While the needles constitute the main memory, there is an immense amount of external memory available. Free memory usually takes the form of the yarn ball, whereas allocated memory is constituted by the finished knitwork. Once a stitch is dropped off the needle it is automatically saved to the external memory. Every stitch can be modeled by a data structure with pointers to the subordinate stitches which it holds together.
There even is an automatic garbage collection accounting for dropped stitches: once the number of superordinate stitches referencing a stitch drops to zero, the whole stitch is dropped altogether, meaning that it is replaced by the null stitch, which only contains references to is neighbors but not to any subordinate stitch. This garbage collection mechanism gives rise to typical avalanche effects, generally known as runs or ladders.
To simulate loop formation and the slip-stitch-over operation, frequently encountered in hand knitting, the stack and dequeue functions are slightly extended by simple flip or “loop through” operator. This operator exchanges two stitches at the top of the stack or the end of the queue with the side effect, that the second stitch which takes over the prime position becomes subordinate to what was previously the first stitch.

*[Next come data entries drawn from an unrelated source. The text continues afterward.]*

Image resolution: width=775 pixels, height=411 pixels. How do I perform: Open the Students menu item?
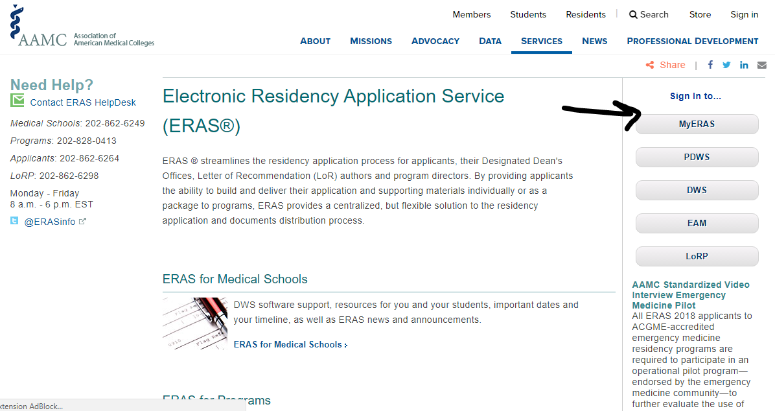(x=528, y=14)
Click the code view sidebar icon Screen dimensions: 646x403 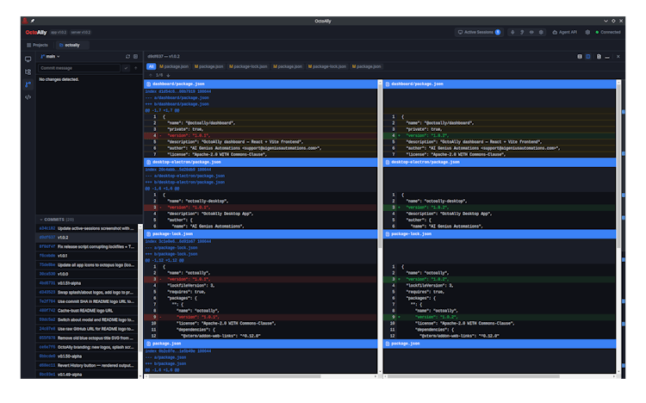(x=28, y=97)
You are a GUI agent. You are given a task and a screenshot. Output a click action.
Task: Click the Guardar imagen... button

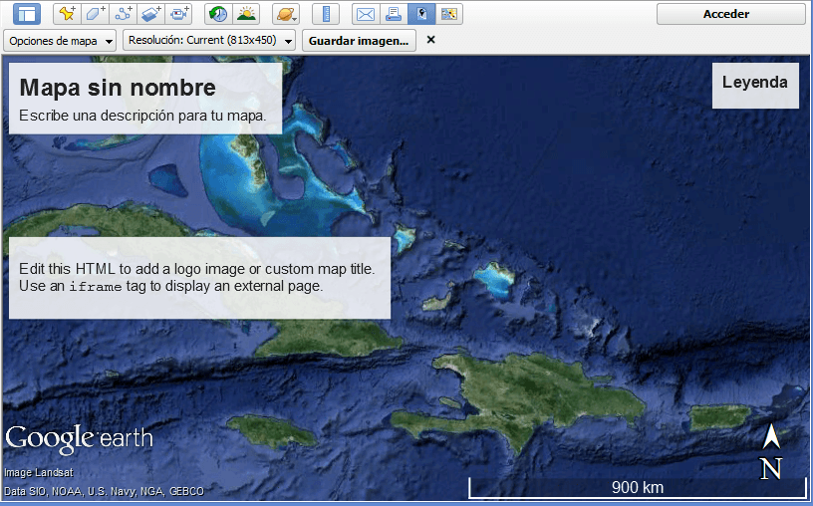point(359,41)
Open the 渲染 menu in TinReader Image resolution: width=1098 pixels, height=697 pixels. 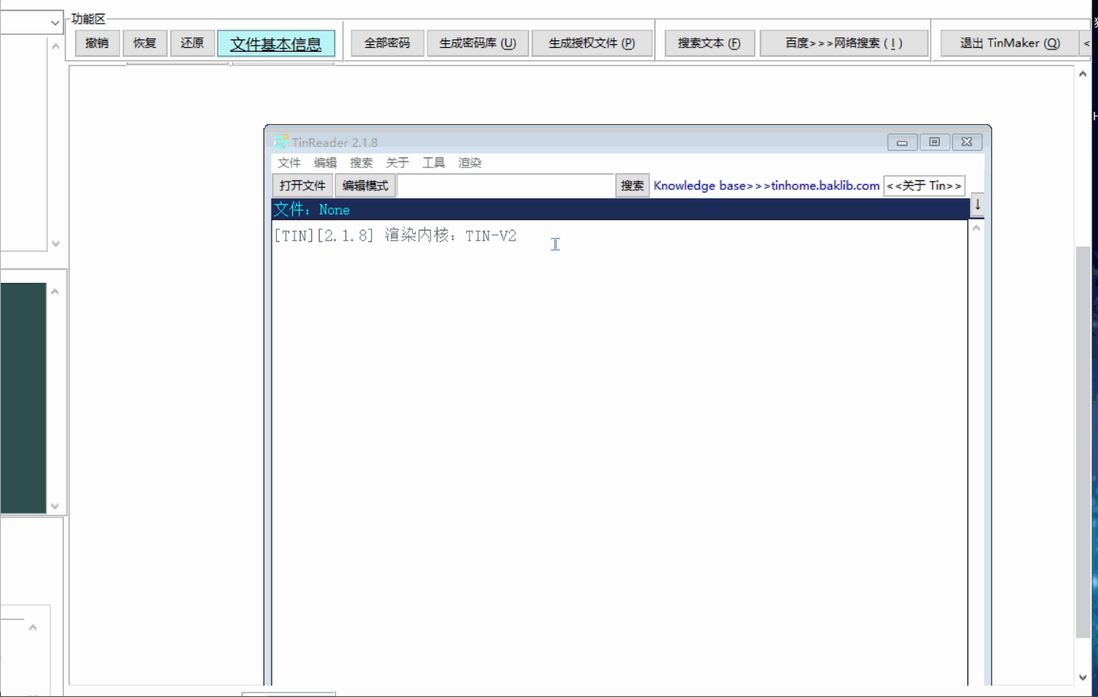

The process of knitting is strictly sequential in nature, in contrast to the process of weaving, that may be considered an essentially parallel technique of fabric construction. In this respect knitting is similar to the Von Neumann architecture, but there are substantial differences in terms of the processing units: in the kind of computation performed by hand knitting there is no single CPU. Instead each needle point constitutes a decentralized processing unit, and pairs of such units operate in intimate interaction.
The fact, that straight needles do not have access to their very own working memory, explains the need for at least two needles in straight-needle based computation. The only notable exception to this “one hand washes the other” approach are some casting-on techniques, where the human hand performs functions that may also be taken over by a needle.
Although knitting needles have otherwise random access to the main memory both free and allocated, knitting operations are in practice mostly restricted to stitches that may be retrieved via the interface of the abstract data types and can be immediately released into the external storage.
The default stitch processing operation usually requires four clock cycles:
- First one stitch of the source needle S is copied to the destination needle D by pop and push operations.
- In the next cycle a null stitch is retrieved from the free external memory and is pushed onto D.
- In cycle 3 the flip operation is applied to D, which turns the null stitch into a real stitch, now serving as a superordinate stitch for the source stitch that has been copied over from S.
- finally the source stitch is dropped from the destination needle using pop. The last two cycles may be merged into a single one by concatenating flip and pop into a single slip-stitch-over operation.
To allow for variants of the knit stitch, such as purl, twisted knit and twisted purl, the orientation or twisting of the stitch must be part of its data structure.
To construct such stitches, we might either introduce left- and right-handed versions for elementary stitch operations such as push, depending on the side from which the needle enters the stitch.
Alternatively an isolated twist operation can be used, that only changes the orientation of the first stitch on the needle. While the first approach provides a more realistic model of the hand knitting process, the second approach may be preferred from an information processing point of view. In any case this is a matter of taste, since both systems are computationally equivalent.
So far I have introduced a lot of crazy analogies. You may consider some of them adventurous and daring, or you might even wonder why one would go as far as to break down a knitting-stitch into even smaller actions.
The reason is that once we have identified the atoms of the knitting process, we can use them as building-blocks for all kinds of hand-knitting stitches and knitting instructions.
And this is exactly what we will do in the third part of this series.